いつも、目が合った瞬間に逸らしてしまう。本当はしっかりと目を見て話したいのに、私の中の恋心がそうさせてくれなかった。
「そういえば、加藤。夏休み中の部活は?」
宇田くんが横向きに座り直した。美佳の方に足を投げ出す。
「お盆だし、ほぼないよ」
美佳も体の向きを変え、宇田くんと向き合った。
「バスケ部もそっかー。俺もだ」
「甲子園なくなっちゃったもんね」
二人してため息をつく。宇田くんが首だけ曲げて、遠藤くんに話しかける。
「サッカー部は?」
「ないよ」
宇田くんの目を見て、即答する遠藤くん。

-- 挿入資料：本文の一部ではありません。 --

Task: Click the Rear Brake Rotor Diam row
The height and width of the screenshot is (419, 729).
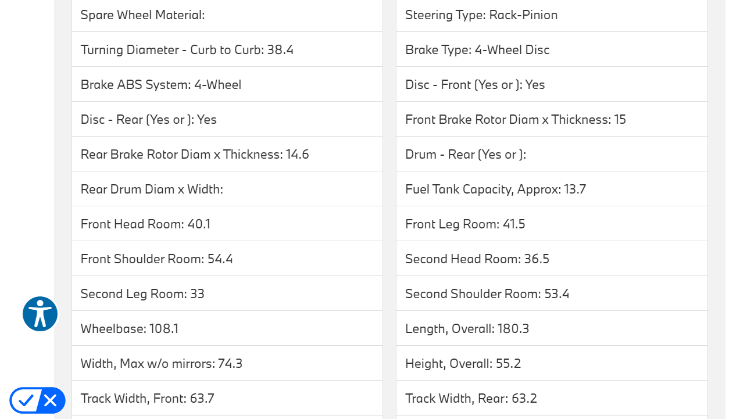Action: [195, 155]
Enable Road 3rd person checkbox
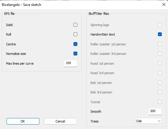The height and width of the screenshot is (129, 168). (160, 73)
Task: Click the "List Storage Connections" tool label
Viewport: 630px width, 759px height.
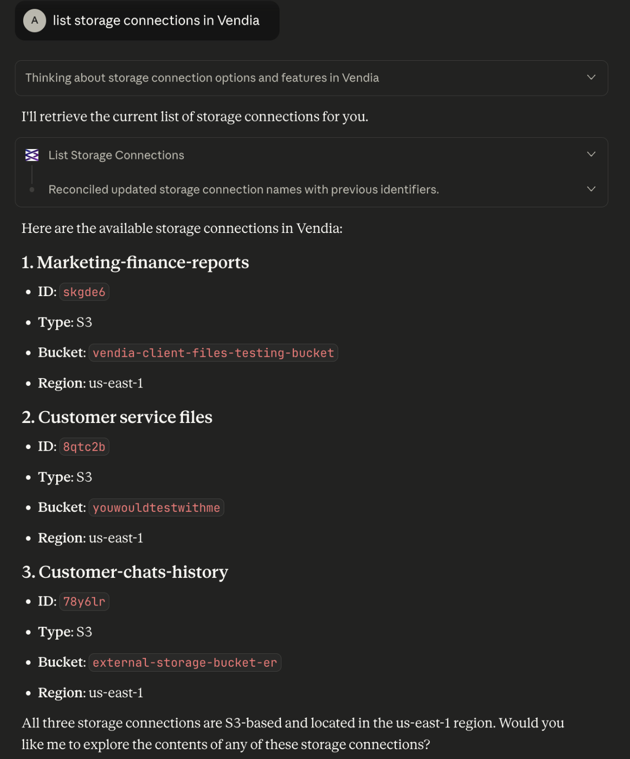Action: click(x=116, y=155)
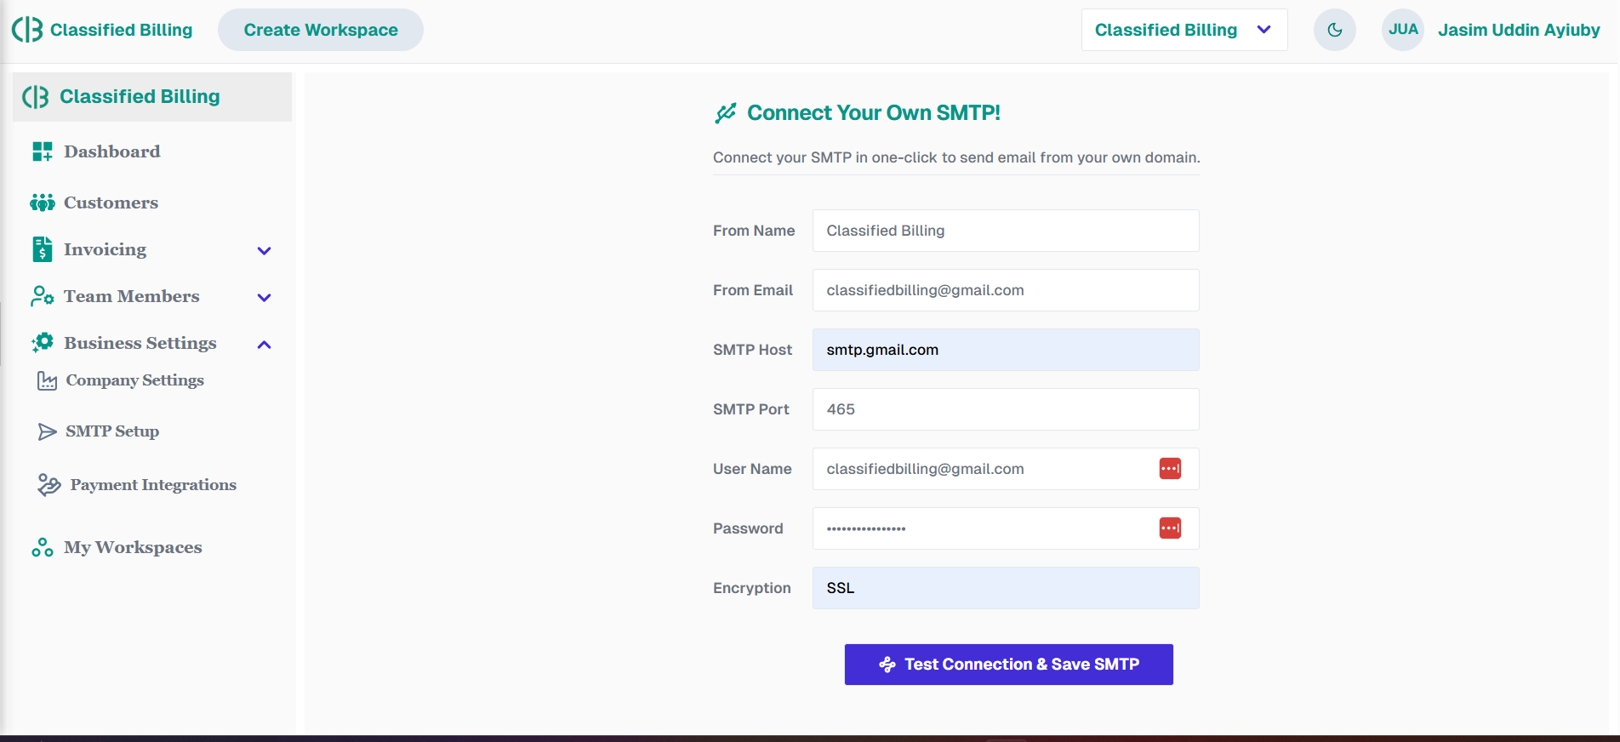This screenshot has height=742, width=1620.
Task: Toggle dark mode with moon icon
Action: [x=1334, y=30]
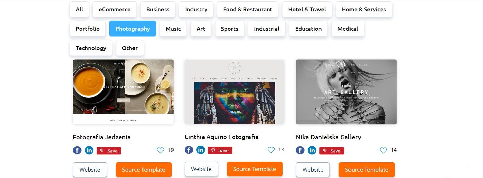The width and height of the screenshot is (483, 178).
Task: Open Cinthia Aquino Fotografia title link
Action: point(221,137)
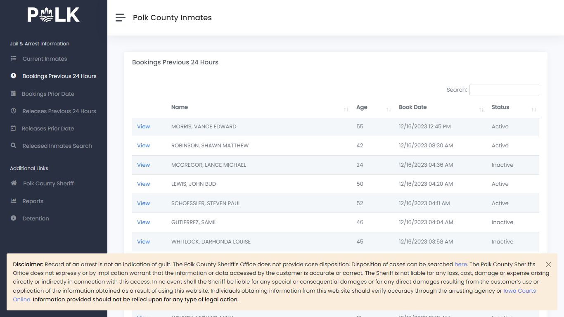
Task: Click the clock icon beside Bookings Previous 24 Hours
Action: tap(14, 76)
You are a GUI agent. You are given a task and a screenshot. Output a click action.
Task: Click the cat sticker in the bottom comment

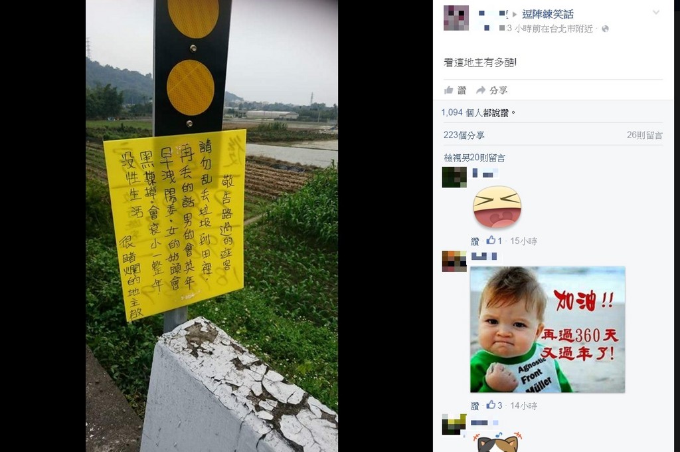pos(497,442)
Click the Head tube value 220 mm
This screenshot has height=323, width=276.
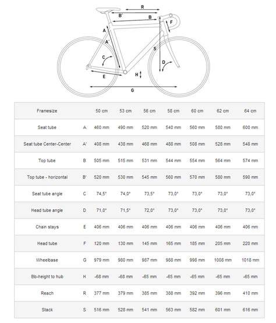point(250,243)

彼の横顔は悲しげに見えた。
「だよなー。……俺、3年にほとんど会ってないわ。名前と顔覚える前に引退しちゃった」
宇田くんが空を見つめている。
「あれ? 有希も大会ないんだっけ?」
美佳が身体をねじって私を見た。
「うん。コンクール中止になっちゃった」
「そっかー。歌も危ないって言われてるもんなー」
宇田くんが深く頷いた。そのまま視線は床に落ちる。
そして沈黙。
誰かの口からため息が漏れる。もしかしたら私だったのかもしれない。